Biology and ecology. Unlike other pests, which damage the rice plants only at a certain stage, the rice black bug attacks rice at all stages of crop growth particularly from maximum tillering to ripening growth stage (Reissig et al., 1986; PhilRice, 2000). At vegetative stage, the damage is called deadhearts and whiteheads during the reproductive stage. RBB can cause plant stunting and bugburn where the leaves turn reddish brown, resulting to crop loss. The nymphs are the most destructive stage because it feeds at the base of the rice plant (Simbajon, 1992). It also prefers stem nodes because of the large sap reservoir (Reissig, et al., 1986).
The RBB is not common in upland rice ecosystem (Reissig et al., 1986). It inhabits both rainfed and irrigated wetland environments. It is attracted to high-intensity light and produces an offensive odor when disturbed (CABI, 2001; Rice IPM CD, 2001). The bug is a weak flier. Its adult flies to the rice crop to reproduce over several generations when weather conditions are favourable. It returns to its resting sites after crop harvests. It is capable of migrating long distances by ships and other means of transportation (CABI, 2001). Its flight activity is affected by the lunar cycle (PhilRice, 2000). The availability and quality of food also affects its flight activity. Its flight activity increases when there is no food. There is less migration and dispersal if rice plants are readily available as food in the field (PhilRice, 2000).
The adult of the rice black bug is oval-shaped and about 8-9 mm long (Fig. 4).
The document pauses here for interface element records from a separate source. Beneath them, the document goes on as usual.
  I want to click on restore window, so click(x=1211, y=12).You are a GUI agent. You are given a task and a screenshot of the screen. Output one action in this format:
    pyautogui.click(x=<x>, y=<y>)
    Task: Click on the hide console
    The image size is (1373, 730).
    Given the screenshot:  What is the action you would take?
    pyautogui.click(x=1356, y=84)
It lives from 3 to 7 months.The female lays about 200 eggs during her lifetime and guards the egg until hatching (Reissig et al., 1986). It deposits its eggs on the lower part of the leaves or on the basal part of the rice plant near the water surface (PhilRice, 2000). The eggs are laid in masses of 40-60 individual eggs in several parallel rows (Fig. 4). During dry conditions, the female bug deposits its eggs on the leaves and stem. Eggs are also laid in cracks on the soil and on roots (Rice IPM CD, 2001). Freshly laid eggs are greenish and turn pink with age. Eggincubation of the rice black bug is 3 to 7 days. The nymphs are brown and yellow with black markings (Reissig et al., 1986). Six nymphal instars are completed in 29-35 days.
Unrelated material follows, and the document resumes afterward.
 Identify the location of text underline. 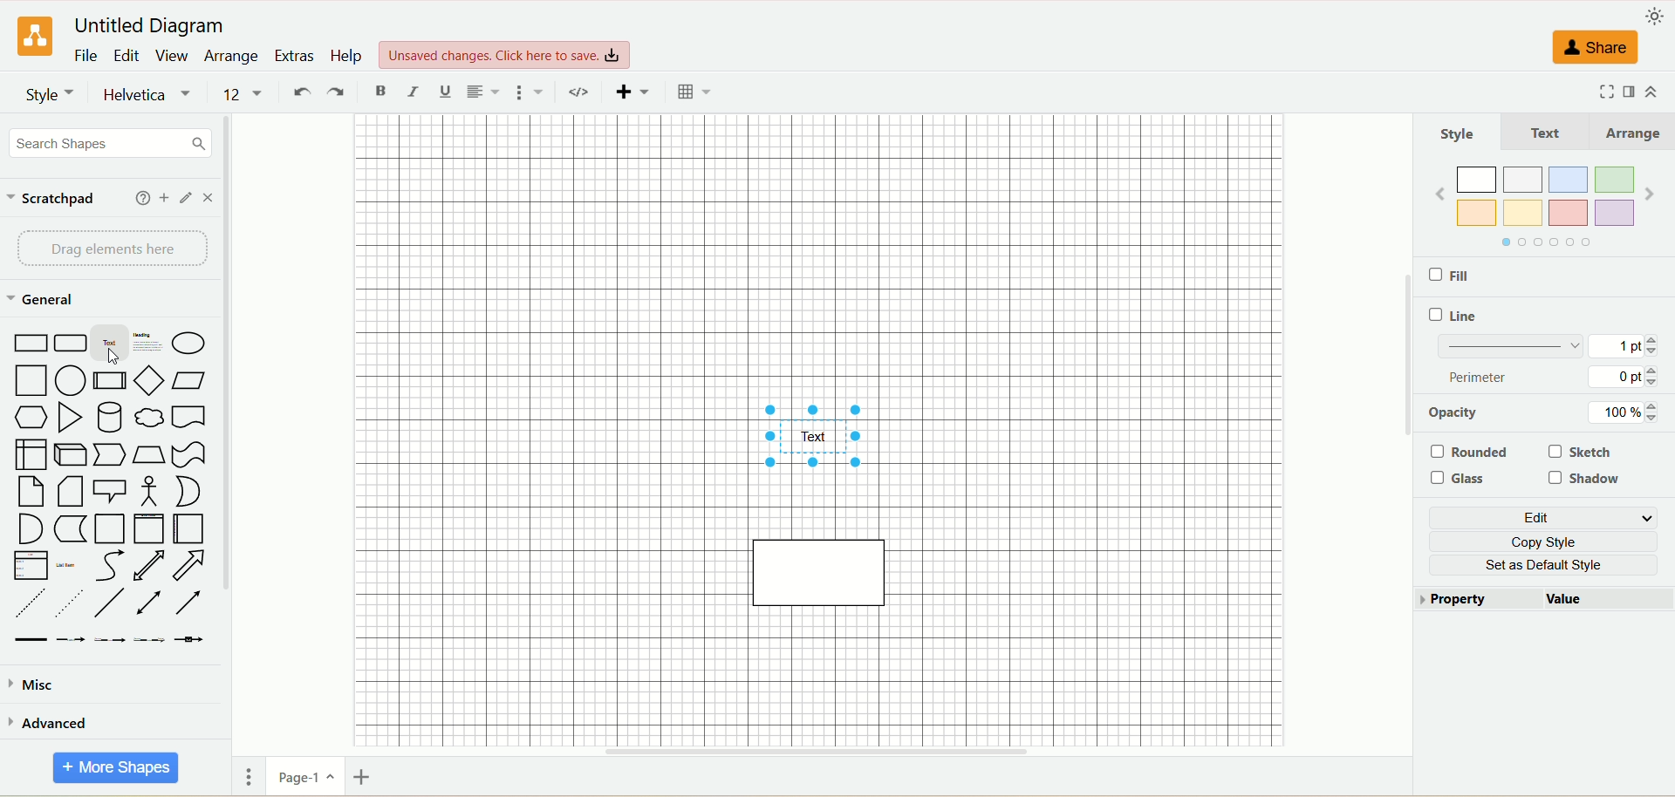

Like the adults, the nymphs have similar behavior of remaining in the base of the plant during the day and feeding at night (Fig. 4). The nymphs reached adulthood after 4 to 5 molts in 25-30 days.
Rice is the main host. It also feeds on a number of grasses and broadleaves (Mochida et al., 1982; IRRI Reporter, 1983; Miyamoto et al., 1983; PhilRice, 2000).
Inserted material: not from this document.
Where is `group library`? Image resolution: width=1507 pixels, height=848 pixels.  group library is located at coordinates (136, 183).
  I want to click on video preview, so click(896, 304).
S. coarctata is similar to many other oval-shaped shield or stink bugs that occur in rice, but the non-pest species seldom occur in high numbers. S. coarctata is distinguishable from S. lurida by the position of spines on the pronotum (CABI, 2001).
Fig. 4. Black bug adult, egg mass (IRRI) and nymphs (PhilRice).
Damage and infestation. A number of infestations and outbreaks of the RBB have been recorded. For example, 1,246 hectares of rice fields in 4 municipalties in Palawan were damaged in 1982 (Perez, 1989). In this year, at the height of the RBB infestation, the Provincial Government formed the Task Force Black Bug and spent US $ 20,000 for chemicals against RBB (Barrion et al., 1982). A major outbreak in 1985 spread towards the central and northern Palawan covering 4,500 hectares of rice lands (Barrion et al., 1982). In Mindanao, it attacked 2,070 hectares of rice lands affecting 2,430 farmers who suffered a production loss estimated at 2.2 million in 1992 (Fernandez, 1993) and 10,000 hectares of ricelands in 1995 (Apao et al., 1998). In the Visayas, the RBB hit about 6,202 hectares of rice fields in Leyte provinces in 2000 (Tempo, 2004).